Wang Xian Rui, Zhang Jia Ting, Guo Xiao Han, Li Ming Hua, Jing Wen Guang, Cheng Xian Long, Wei Feng
Institute for Control of Traditional Chinese Medicine and Ethnic Medicine, National Institutes for Food and Drug Control, Beijing, China.
Phytochem Anal. 2025 Jan;36(1):92-100. doi: 10.1002/pca.3421. Epub 2024 Jul 29.
The identification of Aucklandiae Radix (AR), Vladimiriae Radix (VR), and Inulae Radix (IR) based on traits and microscopic features is susceptible to the state of samples and the subjective awareness of personnel, and the identification based on a few or single chemical compositions is a cumbersome and time-consuming procedure and fails to rationally and effectively utilize the information of unknown components and is not specificity enough.
This study aimed to improve the identification efficiency, strengthen supervision, and realize digital identification of three Chinese medicines. Ultra-high-performance liquid chromatography with quadrupole time-of-flight mass spectrometry (UHPLC-QTOF-MS) combined with multivariate algorithms was used to explore the digital identification of AR, VR, and IR.
UHPLC-QTOF-MS was used to analyze AR, VR, and IR. The MS data combined with multivariate algorithms such as partial least squares discrimination analysis (PLS-DA) and artificial neural networks (ANNs) was used to filter important variables and data modeling. Finally, the optimal model was selected for the digital identification of three herbs.

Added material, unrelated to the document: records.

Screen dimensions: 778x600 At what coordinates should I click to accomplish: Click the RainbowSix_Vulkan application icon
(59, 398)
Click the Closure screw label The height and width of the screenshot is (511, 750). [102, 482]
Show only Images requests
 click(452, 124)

The results showed that three herbs can be distinguished on the whole level, and through feature screening, 591 characteristic variables combined with multivariate algorithms to construct data models. The ANN model was the best with accuracy = 0.983, precision = 0.984, and external verification showed the reliability and practicability of ANN model.
ANN model combined with MS data is of great significance for tdigital identification of AR, VR, and IR. It is an important reference for developing the digital identification of traditional Chinese medicines at the individual level based on UHPLC-QTOF-MS and multivariate algorithms.
基于性状和显微特征对木香、川木香和云木香进行鉴别容易受到样品状态和人员主观意识的影响,而基于少数或单一化学成分进行鉴别是一个繁琐且耗时的过程,无法合理有效地利用未知成分信息,特异性也不够强。
本研究旨在提高三种中药的鉴别效率,加强监管,并实现其数字化鉴别。采用超高效液相色谱-四极杆飞行时间质谱联用(UHPLC-QTOF-MS)结合多元算法来探索木香、川木香和云木香的数字化鉴别。
采用UHPLC-QTOF-MS对木香、川木香和云木香进行分析。将质谱数据与偏最小二乘判别分析(PLS-DA)和人工神经网络(ANNs)等多元算法相结合,用于筛选重要变量和进行数据建模。最后,选择最优模型对三种药材进行数字化鉴别。
结果表明,三种药材在整体水平上能够区分,通过特征筛选,591个特征变量结合多元算法构建数据模型。人工神经网络模型表现最佳,准确率为0.983,精密度为0.984,外部验证表明人工神经网络模型具有可靠性和实用性。
人工神经网络模型结合质谱数据对木香、川木香和云木香的数字化鉴别具有重要意义。它为基于UHPLC-QTOF-MS和多元算法开展中药个体水平的数字化鉴别提供了重要参考。